(The data)
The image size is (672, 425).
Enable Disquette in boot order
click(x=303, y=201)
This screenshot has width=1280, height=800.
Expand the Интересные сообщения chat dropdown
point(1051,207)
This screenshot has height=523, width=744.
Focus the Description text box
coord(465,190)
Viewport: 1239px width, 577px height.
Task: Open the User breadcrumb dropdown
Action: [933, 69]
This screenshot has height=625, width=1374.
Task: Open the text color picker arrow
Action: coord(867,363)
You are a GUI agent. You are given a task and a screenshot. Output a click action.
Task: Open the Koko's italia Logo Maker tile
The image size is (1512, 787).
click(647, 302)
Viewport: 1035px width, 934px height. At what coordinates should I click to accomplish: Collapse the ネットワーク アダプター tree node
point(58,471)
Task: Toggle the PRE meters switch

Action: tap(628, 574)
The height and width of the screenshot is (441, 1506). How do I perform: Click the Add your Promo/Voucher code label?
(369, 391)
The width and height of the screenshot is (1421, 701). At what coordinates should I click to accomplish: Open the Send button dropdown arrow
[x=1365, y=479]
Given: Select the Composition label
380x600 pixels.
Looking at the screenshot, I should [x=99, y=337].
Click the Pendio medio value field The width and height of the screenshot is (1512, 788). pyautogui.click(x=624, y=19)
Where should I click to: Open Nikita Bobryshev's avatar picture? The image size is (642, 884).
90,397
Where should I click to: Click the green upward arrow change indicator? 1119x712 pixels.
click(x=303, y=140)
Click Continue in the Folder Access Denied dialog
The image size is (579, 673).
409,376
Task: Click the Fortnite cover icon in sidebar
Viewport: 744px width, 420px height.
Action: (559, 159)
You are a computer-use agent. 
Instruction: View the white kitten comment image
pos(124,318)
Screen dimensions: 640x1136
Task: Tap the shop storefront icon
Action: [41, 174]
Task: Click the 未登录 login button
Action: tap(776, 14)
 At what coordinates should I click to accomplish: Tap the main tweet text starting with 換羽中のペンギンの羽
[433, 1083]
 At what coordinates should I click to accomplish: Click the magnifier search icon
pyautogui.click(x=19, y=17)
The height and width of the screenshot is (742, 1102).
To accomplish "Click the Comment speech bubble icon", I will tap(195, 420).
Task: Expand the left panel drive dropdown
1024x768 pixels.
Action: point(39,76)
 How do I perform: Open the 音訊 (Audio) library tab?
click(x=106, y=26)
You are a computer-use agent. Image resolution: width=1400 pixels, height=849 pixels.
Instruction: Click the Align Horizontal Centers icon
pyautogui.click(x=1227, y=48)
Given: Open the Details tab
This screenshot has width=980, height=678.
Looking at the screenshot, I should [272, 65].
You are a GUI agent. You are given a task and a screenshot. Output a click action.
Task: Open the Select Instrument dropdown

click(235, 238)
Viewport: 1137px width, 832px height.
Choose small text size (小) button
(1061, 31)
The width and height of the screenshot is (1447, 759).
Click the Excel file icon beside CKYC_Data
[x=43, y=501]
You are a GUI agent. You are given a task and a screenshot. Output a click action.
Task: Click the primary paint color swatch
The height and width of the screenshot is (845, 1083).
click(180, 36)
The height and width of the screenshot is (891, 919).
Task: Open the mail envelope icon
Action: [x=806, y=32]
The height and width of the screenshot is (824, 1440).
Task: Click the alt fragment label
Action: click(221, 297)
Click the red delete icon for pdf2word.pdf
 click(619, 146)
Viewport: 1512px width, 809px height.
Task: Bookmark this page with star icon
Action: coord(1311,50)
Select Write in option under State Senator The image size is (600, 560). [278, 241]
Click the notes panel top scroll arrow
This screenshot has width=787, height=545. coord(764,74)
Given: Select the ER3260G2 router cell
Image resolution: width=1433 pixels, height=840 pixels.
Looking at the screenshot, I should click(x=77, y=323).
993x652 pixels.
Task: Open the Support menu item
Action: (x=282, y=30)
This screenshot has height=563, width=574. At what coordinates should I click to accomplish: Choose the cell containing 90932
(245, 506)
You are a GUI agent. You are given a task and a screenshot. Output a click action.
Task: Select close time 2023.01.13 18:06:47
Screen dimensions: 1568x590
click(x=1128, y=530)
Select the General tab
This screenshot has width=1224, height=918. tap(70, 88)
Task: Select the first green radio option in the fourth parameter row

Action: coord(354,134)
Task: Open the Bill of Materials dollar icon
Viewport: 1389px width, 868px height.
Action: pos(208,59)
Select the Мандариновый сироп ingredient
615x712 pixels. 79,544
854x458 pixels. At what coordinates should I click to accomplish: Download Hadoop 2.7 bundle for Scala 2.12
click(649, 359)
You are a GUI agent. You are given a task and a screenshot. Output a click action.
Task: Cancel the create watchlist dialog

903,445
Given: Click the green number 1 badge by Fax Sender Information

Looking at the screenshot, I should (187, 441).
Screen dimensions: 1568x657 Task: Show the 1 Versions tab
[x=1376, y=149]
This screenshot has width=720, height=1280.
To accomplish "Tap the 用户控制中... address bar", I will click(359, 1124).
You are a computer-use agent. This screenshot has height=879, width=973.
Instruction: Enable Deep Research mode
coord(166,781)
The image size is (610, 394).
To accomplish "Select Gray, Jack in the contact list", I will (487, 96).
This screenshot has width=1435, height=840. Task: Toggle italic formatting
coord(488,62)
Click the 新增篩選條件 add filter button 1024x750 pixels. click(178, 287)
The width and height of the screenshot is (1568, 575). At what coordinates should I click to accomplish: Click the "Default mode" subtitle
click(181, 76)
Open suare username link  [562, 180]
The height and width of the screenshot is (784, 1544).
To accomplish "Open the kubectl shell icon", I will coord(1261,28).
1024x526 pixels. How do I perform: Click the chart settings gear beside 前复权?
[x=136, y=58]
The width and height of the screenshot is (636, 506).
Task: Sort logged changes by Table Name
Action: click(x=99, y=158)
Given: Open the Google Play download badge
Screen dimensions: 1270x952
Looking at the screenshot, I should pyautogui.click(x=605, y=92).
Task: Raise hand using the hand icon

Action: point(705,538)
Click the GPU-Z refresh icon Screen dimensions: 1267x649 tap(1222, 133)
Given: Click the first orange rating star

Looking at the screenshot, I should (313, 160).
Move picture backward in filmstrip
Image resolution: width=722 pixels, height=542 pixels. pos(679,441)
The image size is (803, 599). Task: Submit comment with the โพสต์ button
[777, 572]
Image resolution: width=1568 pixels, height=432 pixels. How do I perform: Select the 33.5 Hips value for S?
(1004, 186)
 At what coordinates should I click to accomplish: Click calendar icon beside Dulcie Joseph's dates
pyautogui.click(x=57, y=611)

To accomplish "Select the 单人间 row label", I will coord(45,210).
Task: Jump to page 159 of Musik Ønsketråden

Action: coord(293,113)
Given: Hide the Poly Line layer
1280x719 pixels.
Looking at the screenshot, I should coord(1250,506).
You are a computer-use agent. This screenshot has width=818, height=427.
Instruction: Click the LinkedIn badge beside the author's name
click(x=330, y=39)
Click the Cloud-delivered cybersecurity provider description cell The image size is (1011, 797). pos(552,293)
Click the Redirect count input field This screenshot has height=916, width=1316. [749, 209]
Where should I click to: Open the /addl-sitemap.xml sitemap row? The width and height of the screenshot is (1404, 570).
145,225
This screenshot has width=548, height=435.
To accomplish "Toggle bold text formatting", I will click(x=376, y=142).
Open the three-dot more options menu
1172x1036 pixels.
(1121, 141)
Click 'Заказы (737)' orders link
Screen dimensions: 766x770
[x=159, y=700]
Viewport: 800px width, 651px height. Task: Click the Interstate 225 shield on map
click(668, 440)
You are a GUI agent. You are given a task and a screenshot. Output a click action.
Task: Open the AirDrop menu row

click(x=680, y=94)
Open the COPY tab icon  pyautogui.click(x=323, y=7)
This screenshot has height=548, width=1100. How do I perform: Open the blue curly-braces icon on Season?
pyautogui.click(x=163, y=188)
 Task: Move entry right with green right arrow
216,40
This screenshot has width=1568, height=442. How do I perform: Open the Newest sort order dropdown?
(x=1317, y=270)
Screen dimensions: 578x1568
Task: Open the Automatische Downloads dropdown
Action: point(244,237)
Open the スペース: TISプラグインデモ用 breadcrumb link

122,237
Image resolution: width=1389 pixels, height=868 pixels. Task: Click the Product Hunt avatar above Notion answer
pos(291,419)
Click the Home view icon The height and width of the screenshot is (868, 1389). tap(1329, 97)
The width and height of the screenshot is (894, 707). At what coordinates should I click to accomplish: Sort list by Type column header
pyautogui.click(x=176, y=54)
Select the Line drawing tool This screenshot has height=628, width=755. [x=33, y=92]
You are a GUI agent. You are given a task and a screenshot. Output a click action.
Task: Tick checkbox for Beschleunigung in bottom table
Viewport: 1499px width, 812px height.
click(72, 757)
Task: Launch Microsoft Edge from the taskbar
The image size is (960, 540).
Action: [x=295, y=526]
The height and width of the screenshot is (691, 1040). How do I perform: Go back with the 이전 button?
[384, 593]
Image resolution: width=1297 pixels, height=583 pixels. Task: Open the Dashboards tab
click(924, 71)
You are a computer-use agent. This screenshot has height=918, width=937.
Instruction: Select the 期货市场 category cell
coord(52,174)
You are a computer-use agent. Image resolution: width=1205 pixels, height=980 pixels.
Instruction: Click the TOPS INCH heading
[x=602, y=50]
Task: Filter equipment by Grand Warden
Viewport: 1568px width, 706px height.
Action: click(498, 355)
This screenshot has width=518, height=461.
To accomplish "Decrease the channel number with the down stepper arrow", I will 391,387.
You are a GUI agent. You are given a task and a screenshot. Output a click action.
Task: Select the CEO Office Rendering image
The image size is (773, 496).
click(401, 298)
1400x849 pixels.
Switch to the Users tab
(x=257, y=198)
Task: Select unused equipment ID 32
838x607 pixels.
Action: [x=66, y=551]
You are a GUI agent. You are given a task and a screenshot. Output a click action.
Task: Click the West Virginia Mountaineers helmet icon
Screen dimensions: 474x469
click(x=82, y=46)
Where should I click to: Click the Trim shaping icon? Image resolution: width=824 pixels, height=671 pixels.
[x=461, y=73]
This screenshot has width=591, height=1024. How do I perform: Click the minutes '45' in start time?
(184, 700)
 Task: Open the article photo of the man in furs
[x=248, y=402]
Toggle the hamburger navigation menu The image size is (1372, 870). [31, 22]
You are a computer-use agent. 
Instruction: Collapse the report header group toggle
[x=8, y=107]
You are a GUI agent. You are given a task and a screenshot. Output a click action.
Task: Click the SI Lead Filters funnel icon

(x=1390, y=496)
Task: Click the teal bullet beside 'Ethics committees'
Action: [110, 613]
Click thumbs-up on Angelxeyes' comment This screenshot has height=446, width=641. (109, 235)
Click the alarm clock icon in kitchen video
(End The data)
*Task objective*:
Write down, word for word, the lines above from the one containing "Enable Disquette in boot order" through the one containing "This screenshot has height=523, width=744.", both ends included.

*Reply*:
Enable Disquette in boot order
click(x=303, y=201)
This screenshot has width=1280, height=800.
Expand the Интересные сообщения chat dropdown
point(1051,207)
This screenshot has height=523, width=744.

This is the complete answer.